The data preparation was a great insight to see how Dr. Jung analyzes a bulk of data points and the steps he takes to get it to a much more readable experience. In this lecture, marketing research data was collected Nov-Dec ’23 and was imported into R from SPSS. Some takeaways I learned include:

  • Clean by criteria: In this example, Dr. Jung looked at cleaning by consent and customer patronage, to name a few. In cases where folks responded against some of the consent/pre-requisite questions, they would be removed in the survey results or to remove bots.

    Note

    Some examples included attention check and comprehensive check questions which seemed fitting to use. 

  • Once you have the final data, the next step is to move onto script data preparation. This is helpful when combining several sources of data together and linking them into identical columns. While there is some level of uniformity that needs to happen prior, this is a great way to make sure all the data you’re looking at is all in one place. 

  • A further step to take is really looking at what the data didn’t show, including any non-responses, a full and quick breakdown of table comparisons based on labeled data and categorized columns. 

Step 3: Further Data Cleaning Process

This section dived further into the data cleaning process of pandemic responses in hospitality establishments. Some areas of leaning included:

  • Deeper insight into the metrics and responses of each question asked in the survey for efficient and summarized data points based on specific code chunks. This felt especially helpful when thinking about parsing data back and forth and not having to scroll up and down to find the data in different areas. This lecture showed a clear scroll of what each result meant for each category. 

  • Data frame & labels: I thought this section was especially helpful when thinking about how to show surveyor results from the Step 1 video. In Step 1, we are briefly shown how labels can be integrated into R, but this video was a nice full-circle moment in which we can see what labels were associated with each value, so that it acts as a nice reference gallery.

  • Prompting: It was very interesting to see how you can dig deeper into the data if you know what questions you’re looking for. For example, when looking at time washing hands or vaccine notices, we can zoom into the data vs. just a summary of it in order to analyze what mutations have happened, if any, and what our threshold of comfortability is.

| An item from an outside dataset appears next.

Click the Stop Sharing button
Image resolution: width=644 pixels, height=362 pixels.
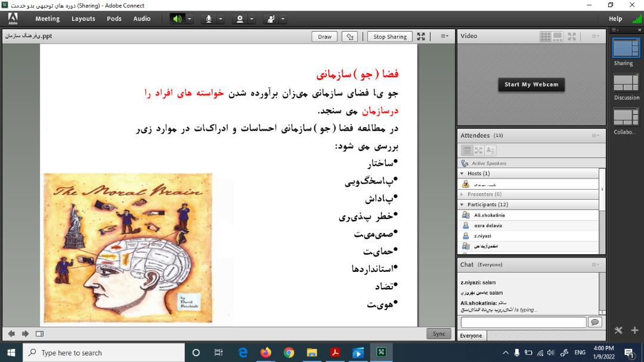389,36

    • Because these can be seen and interpreted in different ways by different teams, it is a great way to map out exactly what you have asked R to dig into further. 

Conclusion

Overall, the initial data cleansing was a good exercise of what things you can filter out if you have an understanding of exactly what you are looking into.

  • For example, if your findings only apply to an audience 18+, it would not make sense to include responses from ages 17 & younger. Initial data cleaning is great as a starting point in terms of tuning out what you might not need, but further cleansing is required to make sure the remaining data is accurate.

This additional layer of complexity, while tedious, can be rewarding in contexts where you are required to analyze each question asked in the survey, or asked to provide a summary of aggregated responses. The impact on the final sample size & response quality can vary quite differently since the start of the receiving the data once cleansing methods are applied.